Collected data:

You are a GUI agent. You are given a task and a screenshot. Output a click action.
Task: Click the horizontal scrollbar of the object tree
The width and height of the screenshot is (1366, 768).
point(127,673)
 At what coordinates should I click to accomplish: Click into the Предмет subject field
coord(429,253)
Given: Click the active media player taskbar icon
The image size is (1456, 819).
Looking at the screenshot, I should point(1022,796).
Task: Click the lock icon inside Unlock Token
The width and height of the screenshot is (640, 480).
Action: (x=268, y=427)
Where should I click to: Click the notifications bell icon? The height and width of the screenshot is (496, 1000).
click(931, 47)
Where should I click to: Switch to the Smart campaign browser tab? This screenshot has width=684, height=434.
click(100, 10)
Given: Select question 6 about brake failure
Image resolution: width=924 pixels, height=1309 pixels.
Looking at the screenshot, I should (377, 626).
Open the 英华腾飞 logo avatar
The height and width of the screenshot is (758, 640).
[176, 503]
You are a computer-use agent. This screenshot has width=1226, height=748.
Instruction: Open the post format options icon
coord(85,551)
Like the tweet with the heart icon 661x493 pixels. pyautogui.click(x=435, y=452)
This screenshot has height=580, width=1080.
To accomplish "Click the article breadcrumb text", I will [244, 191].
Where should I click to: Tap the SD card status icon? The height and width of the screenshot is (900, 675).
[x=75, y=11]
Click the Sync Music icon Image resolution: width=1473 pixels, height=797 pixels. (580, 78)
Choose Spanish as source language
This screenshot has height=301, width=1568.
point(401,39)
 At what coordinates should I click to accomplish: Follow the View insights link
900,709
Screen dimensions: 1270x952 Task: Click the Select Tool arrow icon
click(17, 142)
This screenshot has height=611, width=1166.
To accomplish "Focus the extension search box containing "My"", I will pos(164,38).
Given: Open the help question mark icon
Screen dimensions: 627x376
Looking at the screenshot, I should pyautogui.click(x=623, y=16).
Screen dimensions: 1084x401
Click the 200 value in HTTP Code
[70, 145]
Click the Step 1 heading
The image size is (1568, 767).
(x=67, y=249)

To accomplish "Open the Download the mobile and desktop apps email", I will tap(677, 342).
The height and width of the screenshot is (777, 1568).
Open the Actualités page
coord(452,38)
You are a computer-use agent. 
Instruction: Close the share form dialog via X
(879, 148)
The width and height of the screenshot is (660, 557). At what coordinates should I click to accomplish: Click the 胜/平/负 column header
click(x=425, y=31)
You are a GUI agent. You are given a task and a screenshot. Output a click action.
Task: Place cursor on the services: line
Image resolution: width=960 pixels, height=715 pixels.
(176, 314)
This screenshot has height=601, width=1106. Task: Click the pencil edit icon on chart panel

__YOUR GOAL__: Restate word for word the entries above, starting at the line with "The height and width of the screenshot is (758, 640)." and ending at the line with "Given: Open the help question mark icon", inclusive, and no others.

__RESULT OF THIS TASK__:
The height and width of the screenshot is (758, 640).
[176, 503]
You are a computer-use agent. This screenshot has width=1226, height=748.
Instruction: Open the post format options icon
coord(85,551)
Like the tweet with the heart icon 661x493 pixels. pyautogui.click(x=435, y=452)
This screenshot has height=580, width=1080.
To accomplish "Click the article breadcrumb text", I will [244, 191].
Where should I click to: Tap the SD card status icon? The height and width of the screenshot is (900, 675).
[x=75, y=11]
Click the Sync Music icon Image resolution: width=1473 pixels, height=797 pixels. (580, 78)
Choose Spanish as source language
This screenshot has height=301, width=1568.
point(401,39)
 At what coordinates should I click to accomplish: Follow the View insights link
900,709
Screen dimensions: 1270x952 Task: Click the Select Tool arrow icon
click(17, 142)
This screenshot has height=611, width=1166.
To accomplish "Focus the extension search box containing "My"", I will pos(164,38).
Given: Open the help question mark icon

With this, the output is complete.